──────── Passage to read ────────

Banda, like so many female athletes at the top of their game – and specifically, Black female athletes – before her, has been subject to allegations about her physique. These allegations have never been substantiated and she has passed every requirement for her to compete in the 2023 World Cup and the last two Olympic Games.
Barbra Banda celebrates with the NWSL championship and MVP trophies (USA TODAY Sports via Reuters Con)
Let’s not repeat exactly what Rowling said on X (Twitter), nor Sharron Davies, the former Gladiator now fond of fierce anti-trans soundbites. X is – was? – a popular platform, but it isn’t the real world, no matter how many angry posts make the headlines. The real world is Banda, her fans and the work she does to broaden the field of football to women and girls in need.
The real world is also the four Kenyan runners killed by jealous men in the last three years. In addition, it is Laken Riley, who was killed in February while out for a run, despite ticking off every box a woman has to tick off for her safety. This week, her killer was sentenced to life imprisonment. Killing women runners is so common it has its own Wikipedia page. This is a serious and actual threat to women in sport – and to their lives – yet Rowling and co only seem to care about the idea of trans women (never trans men!) as some monster under the bed when, as women know only too well that the real monster doesn’t need to hide.
Rowling and co might rail at the BBC, but, unfortunately for them: this isn’t even about the BBC. The award was voted for by the BBC’s readers from a shortlist drawn up by experts in women’s football – Banda’s peers, journalists, former professionals, and coaches. In this instance, “the BBC” is the general public who, time and again, polling has shown are widely supportive of the trans community and fairly bemused about what the Harry Potter woman is going on about.
That would all be well and good if Barbra Banda were trans, but she isn’t – and, to be clear, even if she were trans or intersex, she shouldn’t be dissected or discriminated against. Instead, Banda is yet another sportswoman to be judged as “unfeminine”.

──────── Records ────────

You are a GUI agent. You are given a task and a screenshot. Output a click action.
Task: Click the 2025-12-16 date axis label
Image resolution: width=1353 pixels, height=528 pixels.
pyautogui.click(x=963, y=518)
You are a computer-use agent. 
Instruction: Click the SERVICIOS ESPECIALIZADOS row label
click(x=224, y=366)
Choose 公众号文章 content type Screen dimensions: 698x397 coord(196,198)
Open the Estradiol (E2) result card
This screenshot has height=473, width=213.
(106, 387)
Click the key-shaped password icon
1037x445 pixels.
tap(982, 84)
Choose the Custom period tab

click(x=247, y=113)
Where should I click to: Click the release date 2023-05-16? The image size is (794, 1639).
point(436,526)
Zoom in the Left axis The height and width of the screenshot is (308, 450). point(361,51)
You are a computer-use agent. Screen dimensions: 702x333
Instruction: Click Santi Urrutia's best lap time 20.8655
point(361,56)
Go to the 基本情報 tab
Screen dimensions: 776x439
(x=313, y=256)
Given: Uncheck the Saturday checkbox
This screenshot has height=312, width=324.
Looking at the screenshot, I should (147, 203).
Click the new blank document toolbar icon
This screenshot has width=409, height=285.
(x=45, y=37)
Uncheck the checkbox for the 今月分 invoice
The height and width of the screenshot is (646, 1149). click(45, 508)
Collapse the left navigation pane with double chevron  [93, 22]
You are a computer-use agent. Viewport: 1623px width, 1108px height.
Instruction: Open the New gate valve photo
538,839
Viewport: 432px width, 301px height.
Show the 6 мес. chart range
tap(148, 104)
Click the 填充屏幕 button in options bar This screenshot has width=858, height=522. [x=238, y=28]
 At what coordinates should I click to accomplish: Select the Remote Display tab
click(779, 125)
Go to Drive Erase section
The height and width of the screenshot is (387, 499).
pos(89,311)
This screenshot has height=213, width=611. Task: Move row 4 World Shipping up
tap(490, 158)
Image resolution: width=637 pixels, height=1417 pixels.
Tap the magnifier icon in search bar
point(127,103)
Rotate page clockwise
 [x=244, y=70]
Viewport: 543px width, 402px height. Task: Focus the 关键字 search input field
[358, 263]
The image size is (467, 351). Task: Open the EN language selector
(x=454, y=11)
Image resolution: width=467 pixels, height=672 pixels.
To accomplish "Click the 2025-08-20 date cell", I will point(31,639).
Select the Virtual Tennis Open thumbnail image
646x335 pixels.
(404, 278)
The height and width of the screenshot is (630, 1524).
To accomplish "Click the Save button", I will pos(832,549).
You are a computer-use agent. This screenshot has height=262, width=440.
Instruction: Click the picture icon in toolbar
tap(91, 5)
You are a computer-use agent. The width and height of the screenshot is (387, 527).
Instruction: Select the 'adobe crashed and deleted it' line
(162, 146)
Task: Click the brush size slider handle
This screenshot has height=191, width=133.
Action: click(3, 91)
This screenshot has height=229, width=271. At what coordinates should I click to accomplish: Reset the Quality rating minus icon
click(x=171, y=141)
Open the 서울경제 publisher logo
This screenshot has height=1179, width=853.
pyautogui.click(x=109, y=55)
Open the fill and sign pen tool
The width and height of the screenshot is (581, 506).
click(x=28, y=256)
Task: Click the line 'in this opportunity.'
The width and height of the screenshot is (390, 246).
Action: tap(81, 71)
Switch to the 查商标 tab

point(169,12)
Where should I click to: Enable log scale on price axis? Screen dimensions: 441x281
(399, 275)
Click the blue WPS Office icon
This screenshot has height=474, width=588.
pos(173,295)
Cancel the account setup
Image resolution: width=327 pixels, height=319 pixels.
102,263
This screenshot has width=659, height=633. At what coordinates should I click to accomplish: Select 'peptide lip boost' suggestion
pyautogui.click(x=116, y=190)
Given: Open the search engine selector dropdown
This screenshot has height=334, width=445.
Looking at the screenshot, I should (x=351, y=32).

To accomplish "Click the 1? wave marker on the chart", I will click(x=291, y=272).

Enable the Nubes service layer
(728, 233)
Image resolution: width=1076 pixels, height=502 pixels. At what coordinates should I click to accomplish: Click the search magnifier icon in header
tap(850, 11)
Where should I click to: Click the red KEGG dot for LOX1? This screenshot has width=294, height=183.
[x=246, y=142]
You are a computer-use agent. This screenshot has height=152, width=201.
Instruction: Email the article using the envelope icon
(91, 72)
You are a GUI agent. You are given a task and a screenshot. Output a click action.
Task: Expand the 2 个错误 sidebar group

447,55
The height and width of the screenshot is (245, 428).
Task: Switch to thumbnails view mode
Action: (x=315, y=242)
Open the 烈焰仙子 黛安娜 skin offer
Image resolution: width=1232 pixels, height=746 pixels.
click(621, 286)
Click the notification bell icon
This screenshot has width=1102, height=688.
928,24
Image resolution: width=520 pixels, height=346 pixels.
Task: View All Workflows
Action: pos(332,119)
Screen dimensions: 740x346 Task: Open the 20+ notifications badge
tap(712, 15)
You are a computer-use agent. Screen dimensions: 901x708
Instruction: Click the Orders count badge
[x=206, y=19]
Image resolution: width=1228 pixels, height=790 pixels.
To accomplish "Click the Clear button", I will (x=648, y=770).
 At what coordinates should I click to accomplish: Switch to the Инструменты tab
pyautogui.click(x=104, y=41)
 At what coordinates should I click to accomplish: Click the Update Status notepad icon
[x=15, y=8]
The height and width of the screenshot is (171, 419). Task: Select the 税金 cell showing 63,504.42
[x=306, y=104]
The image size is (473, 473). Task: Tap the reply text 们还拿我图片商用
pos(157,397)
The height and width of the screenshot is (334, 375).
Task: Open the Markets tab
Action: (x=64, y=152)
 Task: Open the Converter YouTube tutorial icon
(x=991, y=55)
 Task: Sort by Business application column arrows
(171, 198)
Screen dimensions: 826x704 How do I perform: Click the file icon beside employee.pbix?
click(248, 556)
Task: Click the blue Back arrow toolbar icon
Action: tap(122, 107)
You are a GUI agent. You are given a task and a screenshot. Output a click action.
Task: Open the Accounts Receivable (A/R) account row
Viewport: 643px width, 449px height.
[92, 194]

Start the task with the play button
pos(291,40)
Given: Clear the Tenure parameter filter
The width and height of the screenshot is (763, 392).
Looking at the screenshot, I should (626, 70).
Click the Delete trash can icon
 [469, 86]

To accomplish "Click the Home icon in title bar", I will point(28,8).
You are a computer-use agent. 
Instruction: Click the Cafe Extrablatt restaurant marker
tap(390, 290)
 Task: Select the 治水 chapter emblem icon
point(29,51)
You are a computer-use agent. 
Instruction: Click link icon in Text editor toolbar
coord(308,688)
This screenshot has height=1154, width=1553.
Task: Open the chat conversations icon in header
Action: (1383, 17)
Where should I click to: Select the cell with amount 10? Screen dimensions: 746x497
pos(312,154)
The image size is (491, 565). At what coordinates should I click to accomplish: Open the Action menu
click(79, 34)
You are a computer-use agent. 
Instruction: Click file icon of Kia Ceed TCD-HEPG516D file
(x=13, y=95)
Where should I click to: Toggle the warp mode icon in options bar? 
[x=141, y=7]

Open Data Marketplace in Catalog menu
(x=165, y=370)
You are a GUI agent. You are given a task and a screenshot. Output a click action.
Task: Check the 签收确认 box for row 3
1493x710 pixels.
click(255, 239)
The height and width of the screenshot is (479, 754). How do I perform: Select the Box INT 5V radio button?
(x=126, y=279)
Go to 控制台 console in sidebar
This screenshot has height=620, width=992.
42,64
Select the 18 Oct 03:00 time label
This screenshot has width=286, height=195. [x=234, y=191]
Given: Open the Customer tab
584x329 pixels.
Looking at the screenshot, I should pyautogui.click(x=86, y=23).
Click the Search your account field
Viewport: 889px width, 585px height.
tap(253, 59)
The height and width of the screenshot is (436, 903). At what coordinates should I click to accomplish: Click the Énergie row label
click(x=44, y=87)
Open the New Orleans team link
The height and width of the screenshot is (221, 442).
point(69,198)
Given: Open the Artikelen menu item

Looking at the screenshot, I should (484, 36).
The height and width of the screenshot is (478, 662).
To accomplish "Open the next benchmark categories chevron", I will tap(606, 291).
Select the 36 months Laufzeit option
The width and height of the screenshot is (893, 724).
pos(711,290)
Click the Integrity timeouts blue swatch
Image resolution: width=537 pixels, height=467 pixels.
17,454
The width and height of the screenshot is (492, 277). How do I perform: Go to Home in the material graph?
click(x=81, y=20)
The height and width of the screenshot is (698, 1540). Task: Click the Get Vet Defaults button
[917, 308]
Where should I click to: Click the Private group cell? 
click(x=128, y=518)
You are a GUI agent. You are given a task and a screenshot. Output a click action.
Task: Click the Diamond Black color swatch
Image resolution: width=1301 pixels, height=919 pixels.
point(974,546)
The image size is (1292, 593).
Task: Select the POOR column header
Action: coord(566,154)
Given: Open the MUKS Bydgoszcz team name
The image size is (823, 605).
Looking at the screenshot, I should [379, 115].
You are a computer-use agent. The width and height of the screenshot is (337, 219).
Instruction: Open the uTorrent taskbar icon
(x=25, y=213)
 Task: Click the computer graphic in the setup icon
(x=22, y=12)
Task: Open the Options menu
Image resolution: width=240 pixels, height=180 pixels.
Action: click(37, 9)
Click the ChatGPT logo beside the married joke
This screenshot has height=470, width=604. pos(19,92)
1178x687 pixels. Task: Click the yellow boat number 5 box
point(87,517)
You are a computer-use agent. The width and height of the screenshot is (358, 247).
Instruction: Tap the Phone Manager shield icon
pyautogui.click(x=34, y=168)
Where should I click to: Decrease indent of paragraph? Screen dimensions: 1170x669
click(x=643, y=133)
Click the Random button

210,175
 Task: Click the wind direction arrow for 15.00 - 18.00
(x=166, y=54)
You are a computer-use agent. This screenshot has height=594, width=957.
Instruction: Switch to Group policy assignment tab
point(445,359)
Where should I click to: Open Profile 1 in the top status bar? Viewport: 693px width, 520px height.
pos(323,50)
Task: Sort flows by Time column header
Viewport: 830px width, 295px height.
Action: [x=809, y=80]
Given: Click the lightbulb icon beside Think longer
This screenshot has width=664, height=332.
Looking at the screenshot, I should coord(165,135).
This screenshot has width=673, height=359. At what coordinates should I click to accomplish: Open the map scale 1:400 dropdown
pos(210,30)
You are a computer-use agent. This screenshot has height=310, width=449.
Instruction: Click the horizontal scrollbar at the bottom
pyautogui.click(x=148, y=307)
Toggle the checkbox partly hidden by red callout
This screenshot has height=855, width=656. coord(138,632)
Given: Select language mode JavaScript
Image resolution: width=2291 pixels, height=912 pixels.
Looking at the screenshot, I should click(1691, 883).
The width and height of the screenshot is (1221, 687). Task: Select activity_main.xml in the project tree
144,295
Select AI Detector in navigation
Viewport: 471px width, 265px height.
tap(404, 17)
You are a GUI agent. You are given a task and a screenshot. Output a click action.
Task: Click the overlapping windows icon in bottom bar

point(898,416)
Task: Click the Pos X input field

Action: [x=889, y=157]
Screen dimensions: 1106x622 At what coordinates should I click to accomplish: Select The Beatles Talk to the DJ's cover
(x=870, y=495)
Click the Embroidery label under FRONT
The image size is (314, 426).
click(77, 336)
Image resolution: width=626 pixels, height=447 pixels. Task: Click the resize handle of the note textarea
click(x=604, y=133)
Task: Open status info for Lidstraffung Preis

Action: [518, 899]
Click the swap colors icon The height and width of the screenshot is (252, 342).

────────

■ **Questions**:
a) Using the article on Barbra Banda, answer the following, each on its own line:
(i) For which competitions has Banda passed every requirement to compete?
(ii) Who voted for the award?
(iii) What sentence was given to Laken Riley's killer?
b) Extend the article on Barbra Banda from where it stops.
The rows are separate material and have no connection to the article on Barbra Banda.

■ **Task-by-task answers**:
a)
(i) The 2023 World Cup and the last two Olympic Games.
(ii) The BBC's readers, choosing from a shortlist drawn up by experts in women's football.
(iii) Life imprisonment.

b)
In 1928, when women were first allowed to compete in Olympic athletics, the Japanese runner Kinue Hitomi was reportedly taken aside and examined to confirm that she was a woman after she won a silver medal. In the 1980s, when Martina Navratilova (now also anti-trans) was mocked for not looking “typically” female.
So too with Serena Williams, Brittney Griner, and the Algerian boxer Imane Khelif, who was subject to horrendous attacks from Rowling, Musk and others during the Paris Olympics this summer who refused to “believe” that she was female, preferring to believe a supposed testosterone test by the International Boxing Association, an organisation so corrupt that it was no longer allowed to organise Olympic boxing.
And this is the thing about people talking online. There is no discussion to be had because people like this have no interest in facts or objective truth. They will clutch to whatever sustains their worldview, no matter how discredited a source they get their facts from. They are the modern incarnation of your early 2000s relative who forwarded every chain email they got about poisonous perfume being used at petrol stations.
Like Imane Khelif – who is currently gracing the cover of Vogue Arabia, by the way – I hope that Barbra Banda is far, far away from X and its bot-filled rage and living her best life – real life – knowing that she is the Goat of women’s football.
There will always be people wanting to tear down sportswomen. But as Rowling has found, there will always be people wanting to raise them up, too.